= WHAT THIS TASK INVOLVES =
Copy the lines of the items below word for word, leaving out the pictures.

= DATA EXCERPTS =

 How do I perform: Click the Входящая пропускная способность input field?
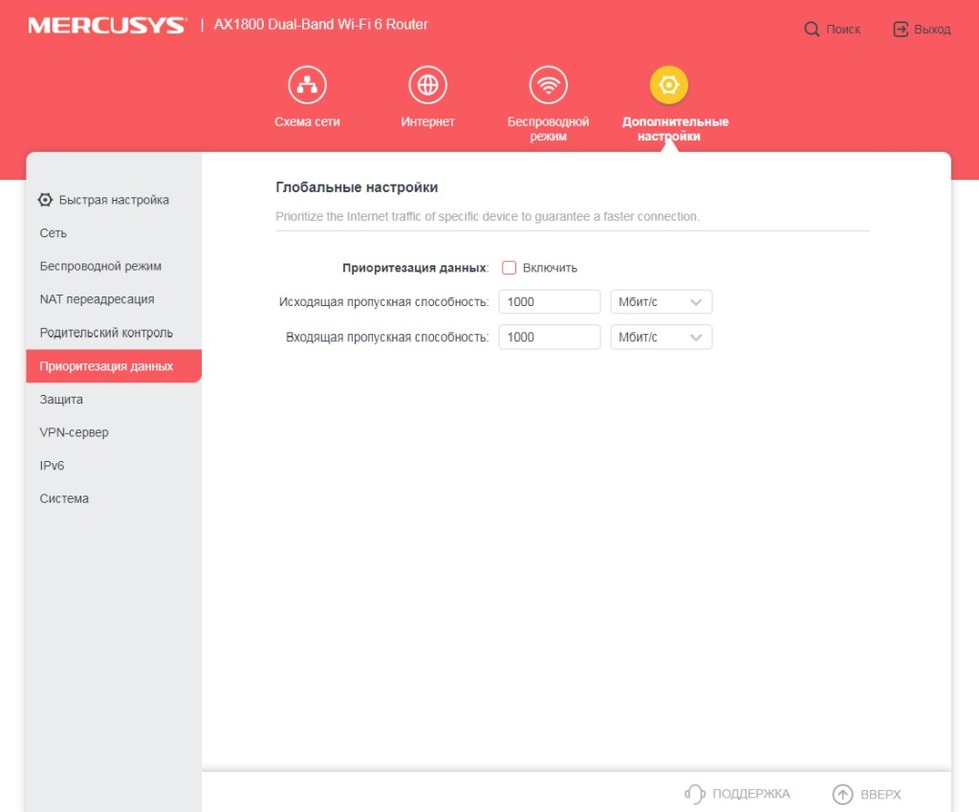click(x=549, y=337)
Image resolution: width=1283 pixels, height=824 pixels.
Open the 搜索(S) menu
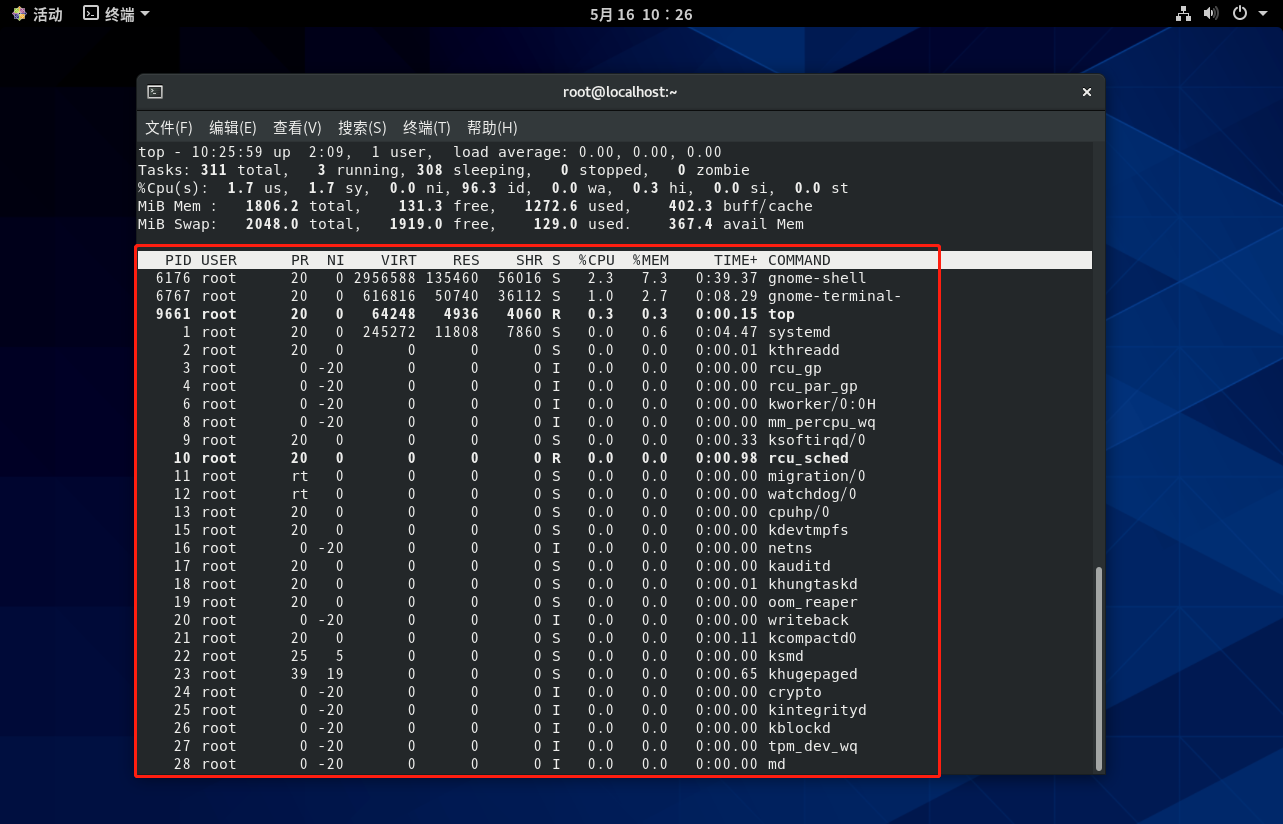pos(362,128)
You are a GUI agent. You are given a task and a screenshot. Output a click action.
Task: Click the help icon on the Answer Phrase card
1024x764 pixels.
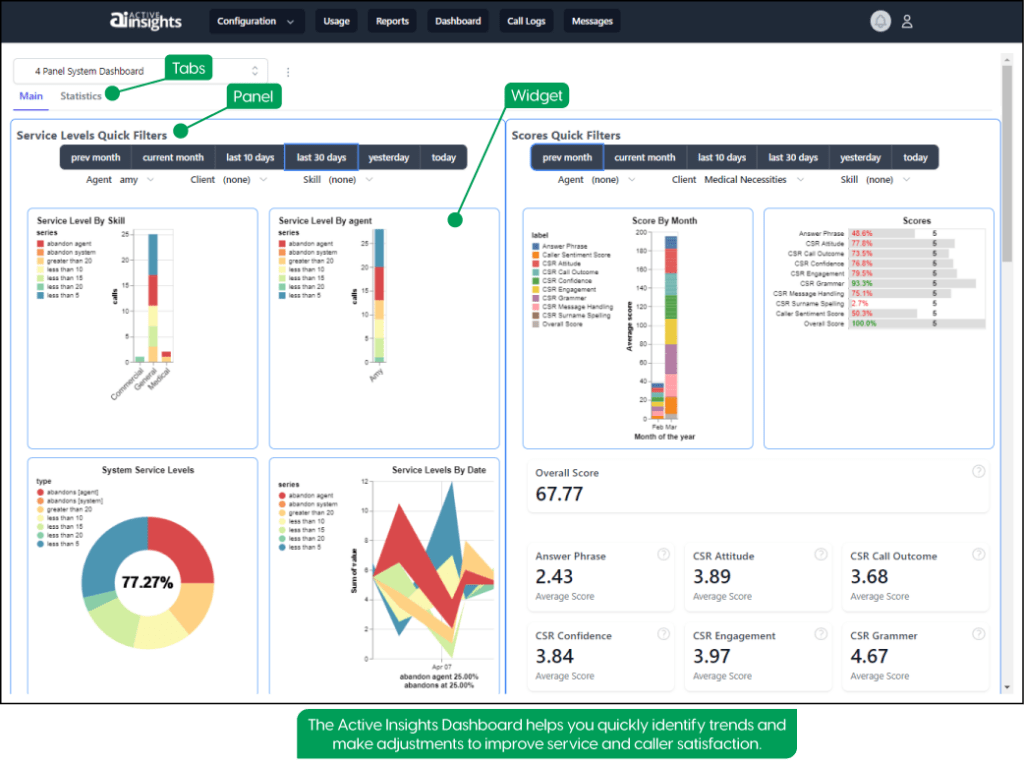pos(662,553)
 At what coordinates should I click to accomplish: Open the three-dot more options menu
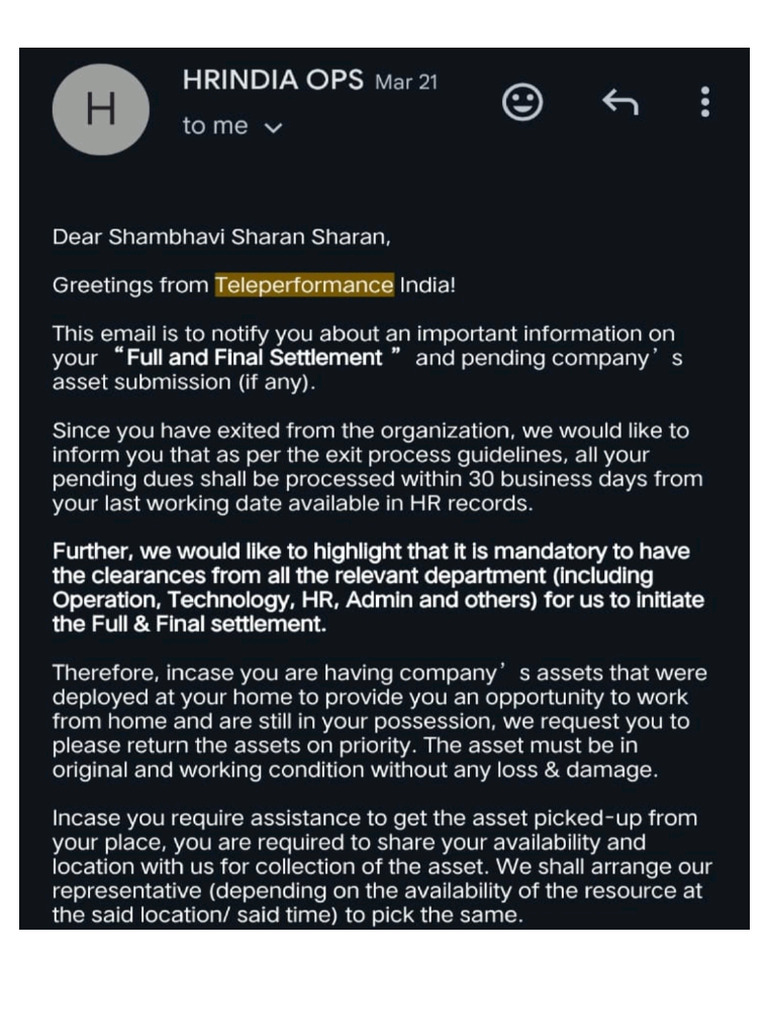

= ANSWER =
 How do I perform: Click the Входящая пропускная способность input field?
click(x=549, y=337)
Image resolution: width=1283 pixels, height=824 pixels.
Open the 搜索(S) menu
pos(362,128)
You are a GUI agent. You are given a task and a screenshot. Output a click action.
Task: Click the help icon on the Answer Phrase card
1024x764 pixels.
pos(662,553)
 At what coordinates should I click to accomplish: Open the three-dot more options menu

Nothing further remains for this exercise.